Exercise goal: Word for word, set down the lines from the one that contains "Click Clear Filters button" through the final line of the data; no pictures belong in the copy.
+ + + + +
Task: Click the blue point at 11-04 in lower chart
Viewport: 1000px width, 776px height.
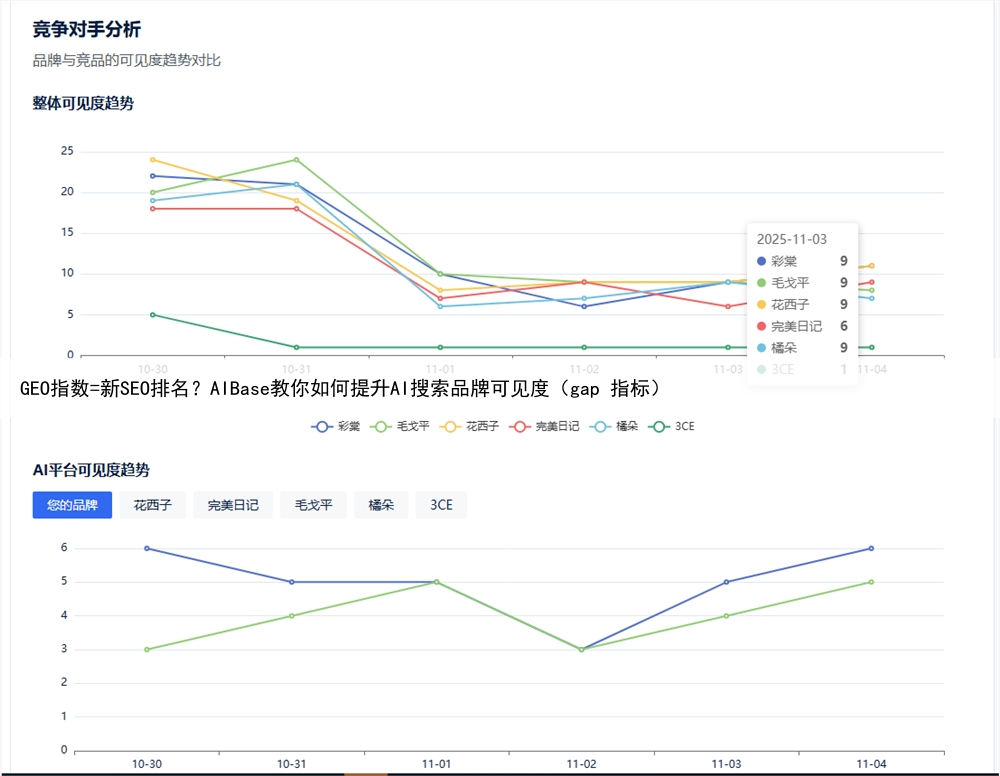Action: tap(871, 548)
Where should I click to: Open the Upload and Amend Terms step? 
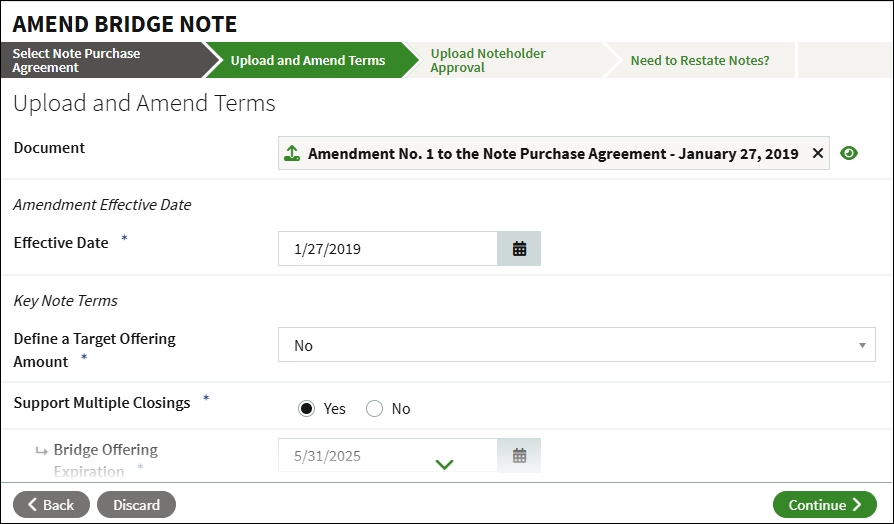[x=307, y=60]
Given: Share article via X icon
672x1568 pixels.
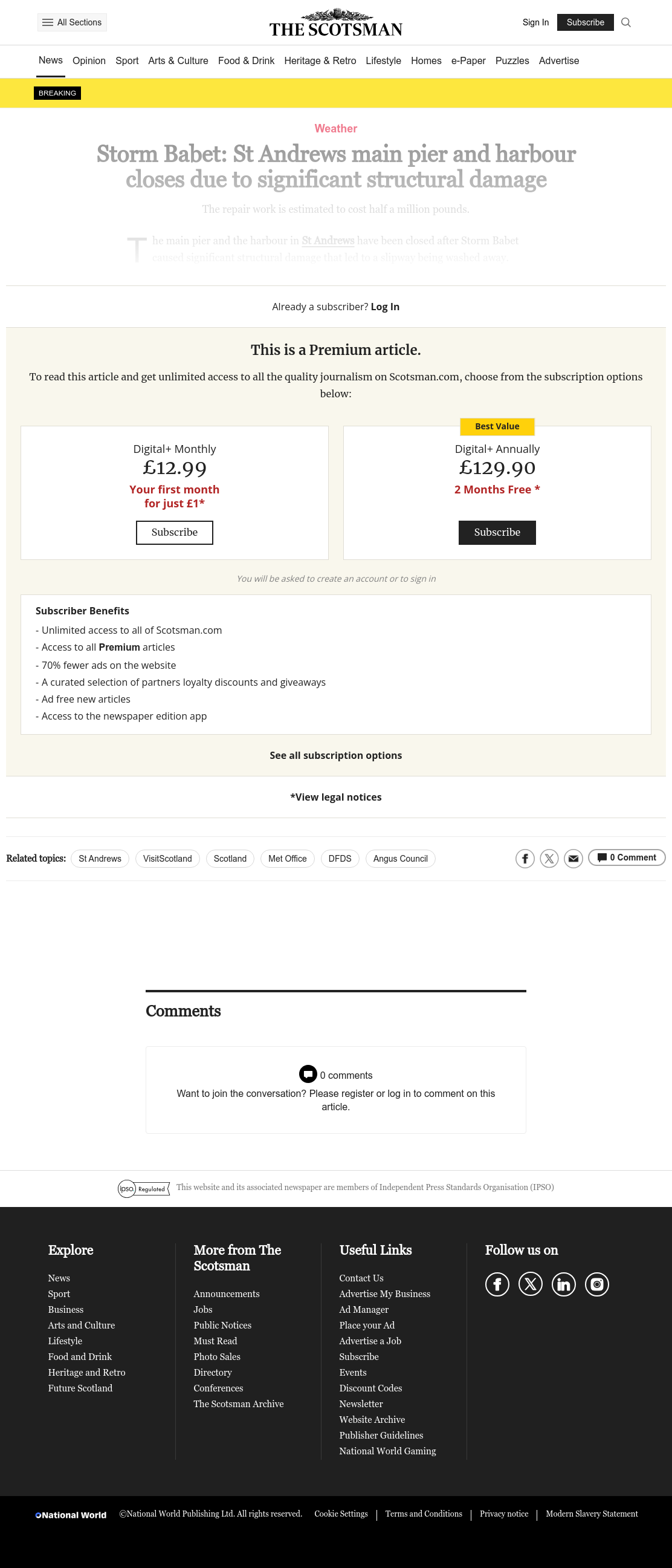Looking at the screenshot, I should pos(549,858).
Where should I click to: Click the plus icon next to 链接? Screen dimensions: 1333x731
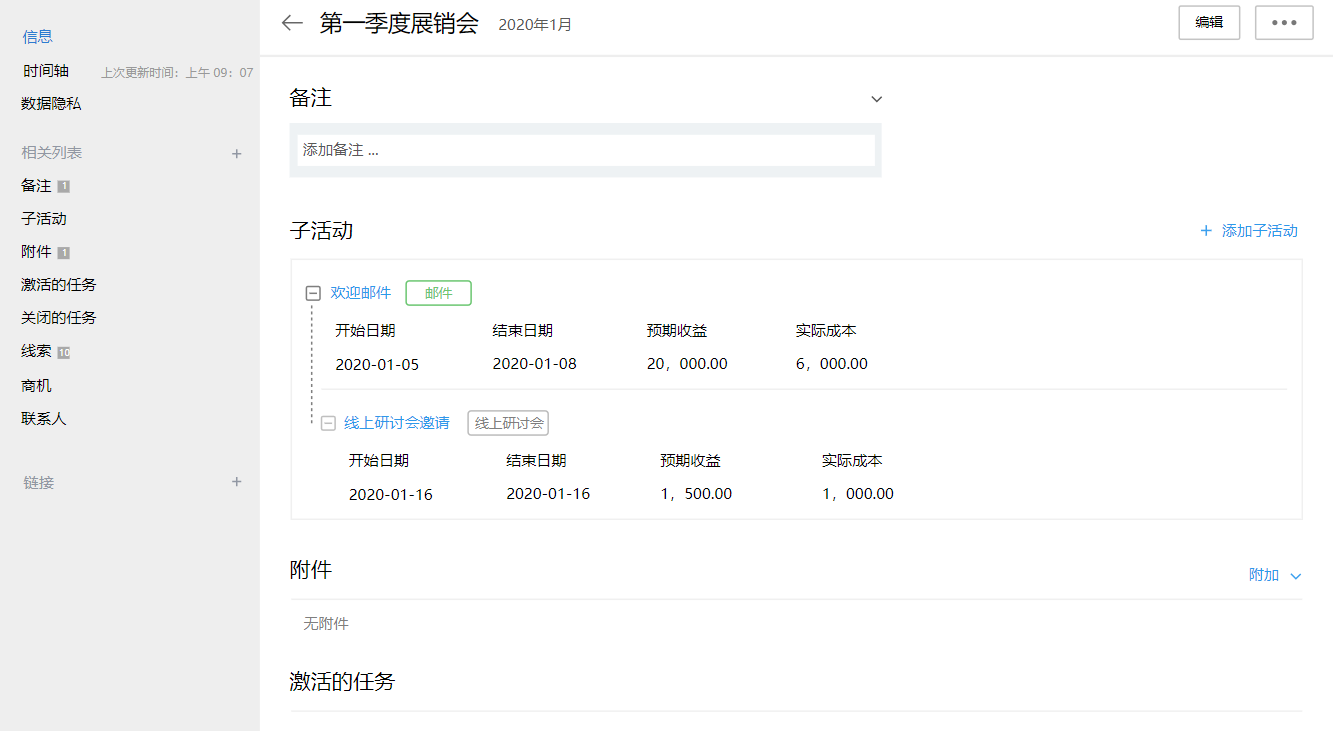click(x=237, y=482)
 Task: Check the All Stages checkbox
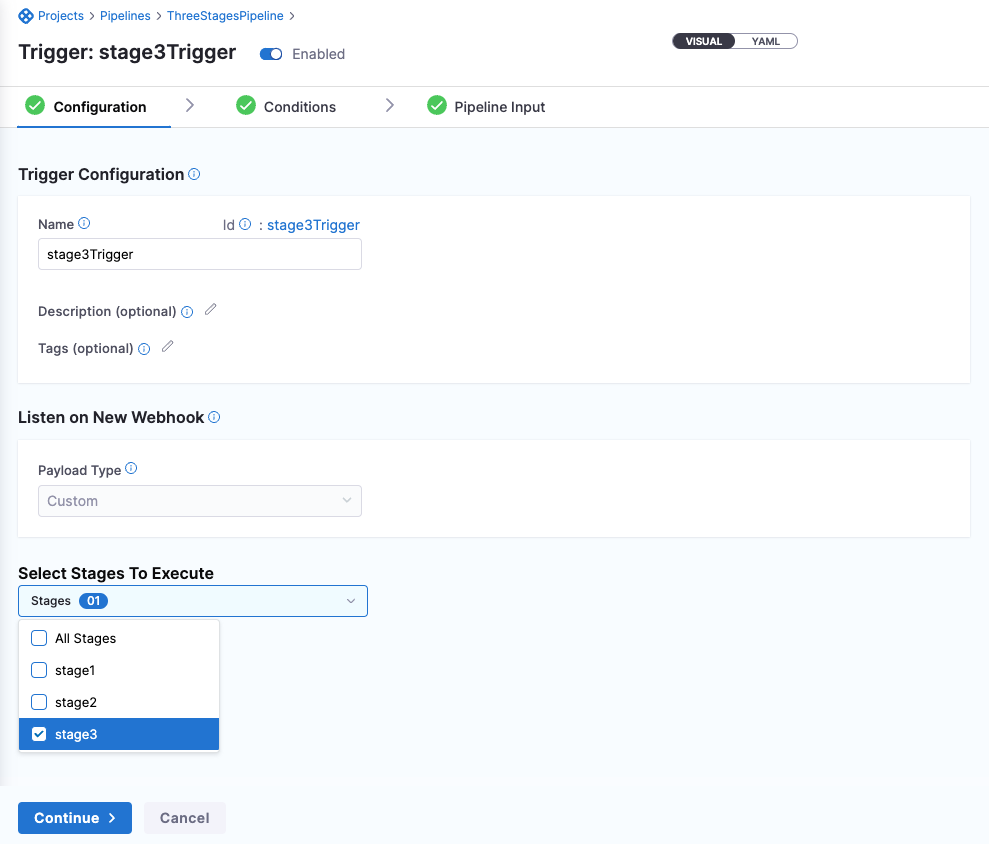(x=40, y=638)
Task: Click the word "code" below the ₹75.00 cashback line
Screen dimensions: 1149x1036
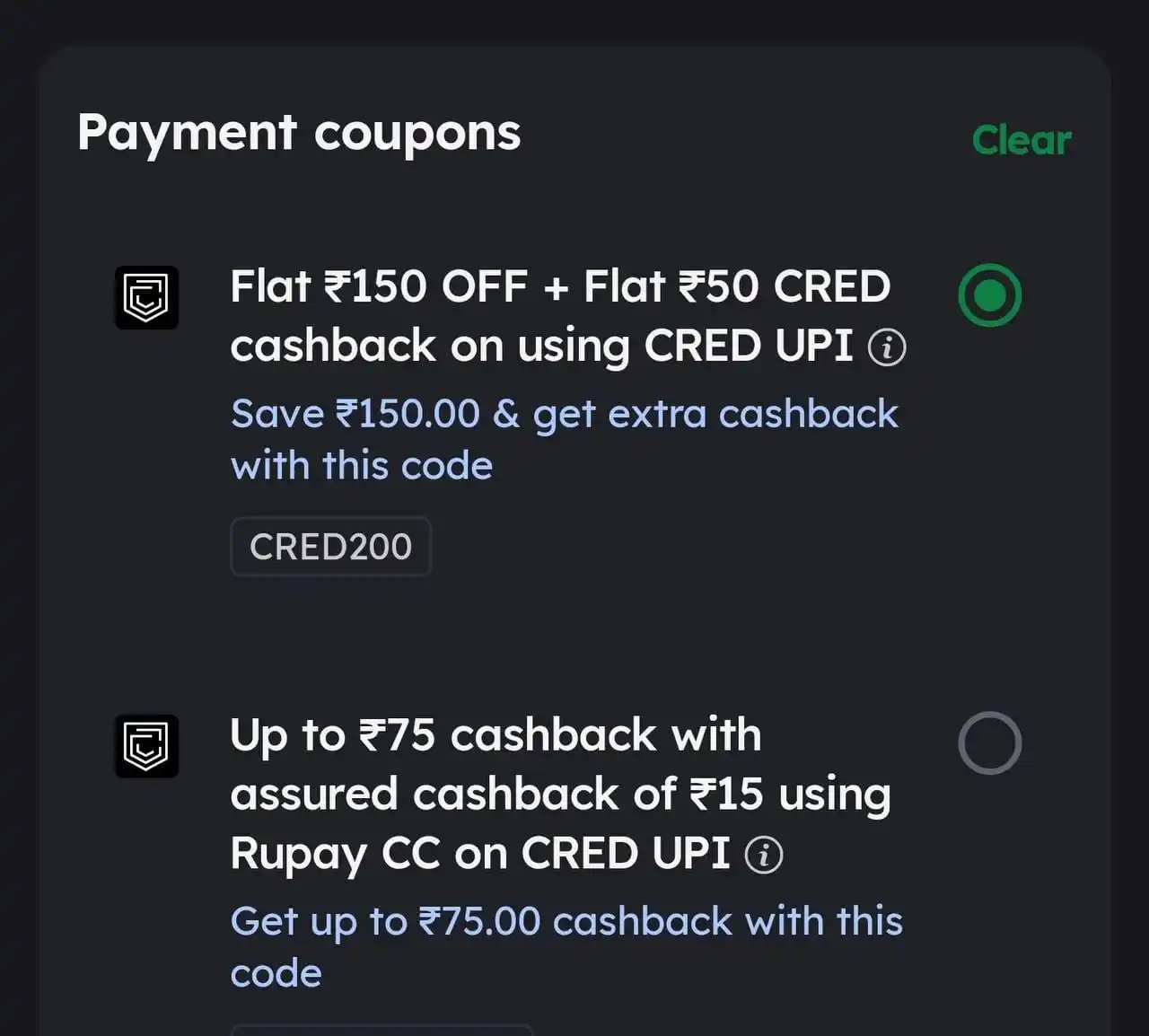Action: [x=276, y=974]
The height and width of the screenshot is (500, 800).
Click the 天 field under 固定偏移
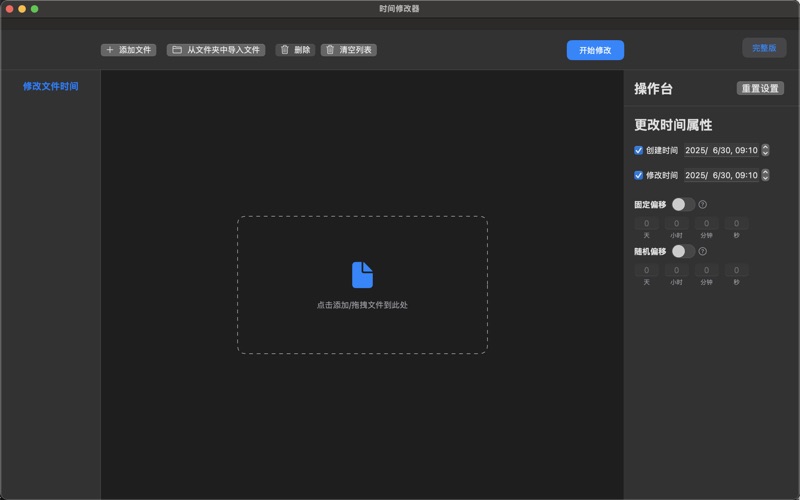[x=646, y=224]
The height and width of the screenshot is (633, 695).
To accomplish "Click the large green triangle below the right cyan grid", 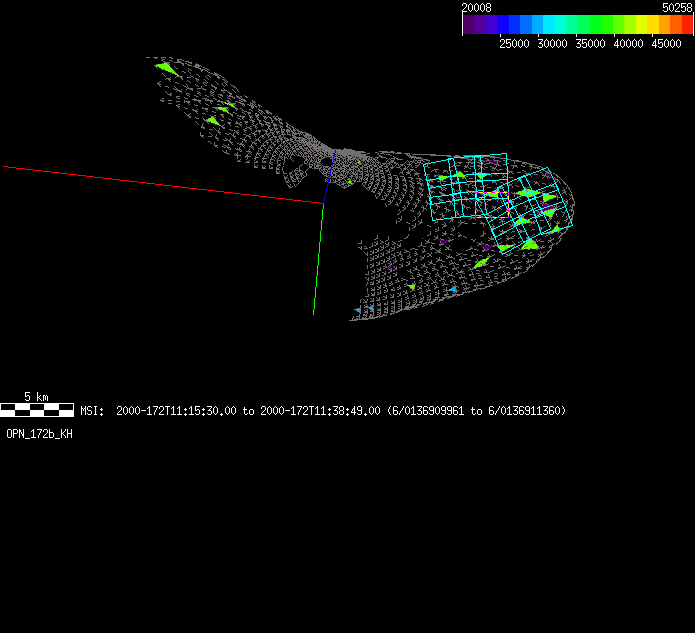I will click(x=529, y=244).
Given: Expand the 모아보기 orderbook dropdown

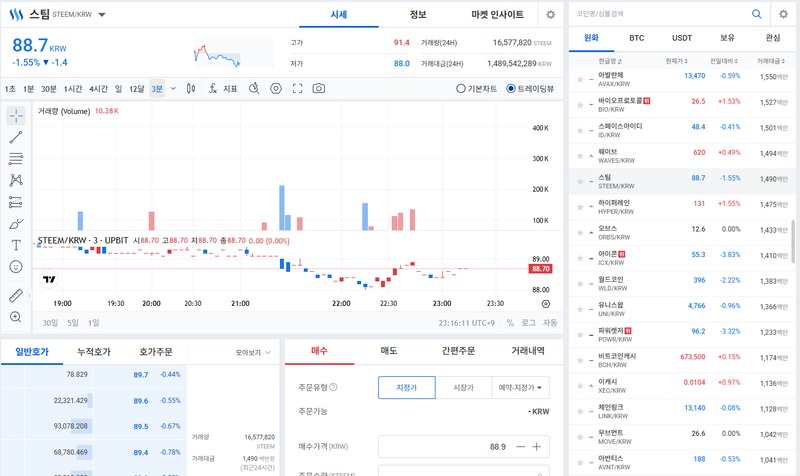Looking at the screenshot, I should (x=253, y=352).
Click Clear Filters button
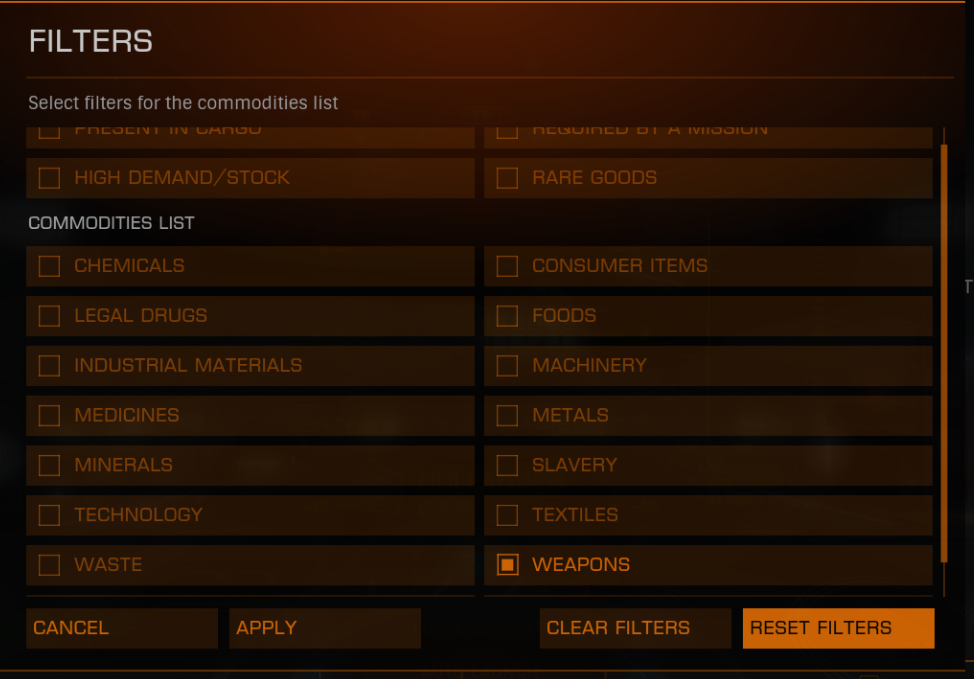The width and height of the screenshot is (974, 679). pyautogui.click(x=635, y=628)
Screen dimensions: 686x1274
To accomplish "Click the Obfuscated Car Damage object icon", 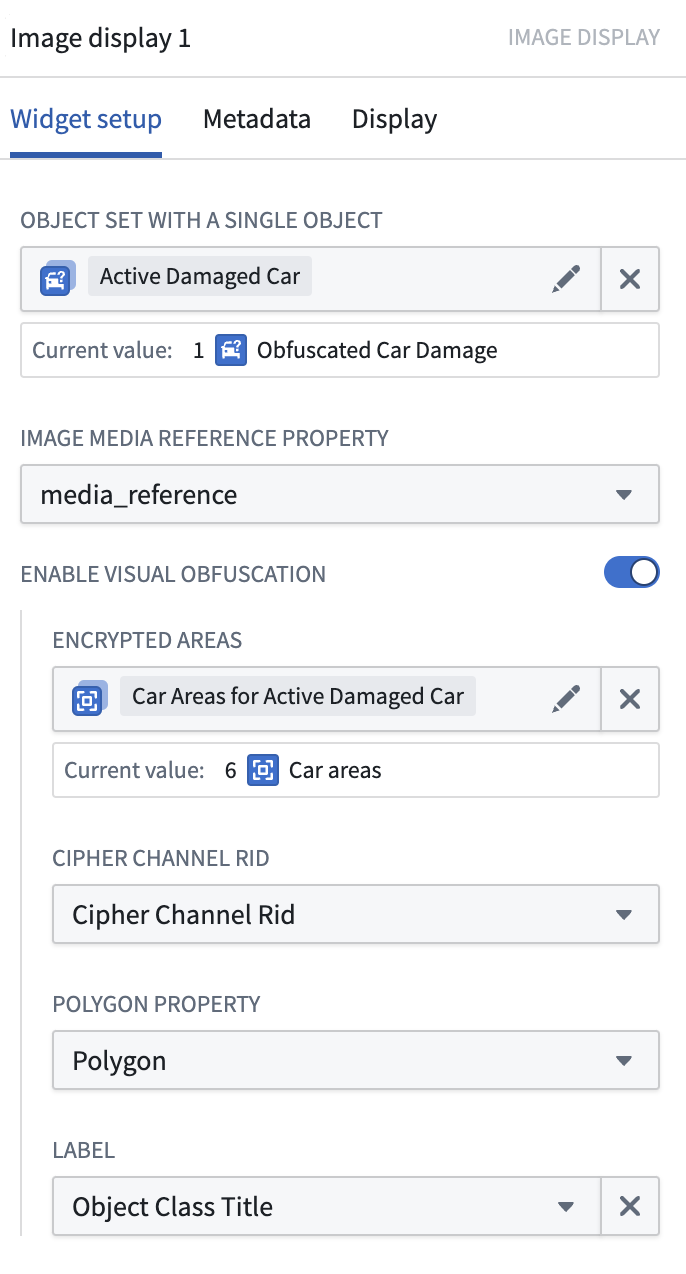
+ + + + +
Response to the task:
Click Clear Filters button
The width and height of the screenshot is (974, 679). pyautogui.click(x=635, y=628)
Screen dimensions: 686x1274
To accomplish "Click the Obfuscated Car Damage object icon", 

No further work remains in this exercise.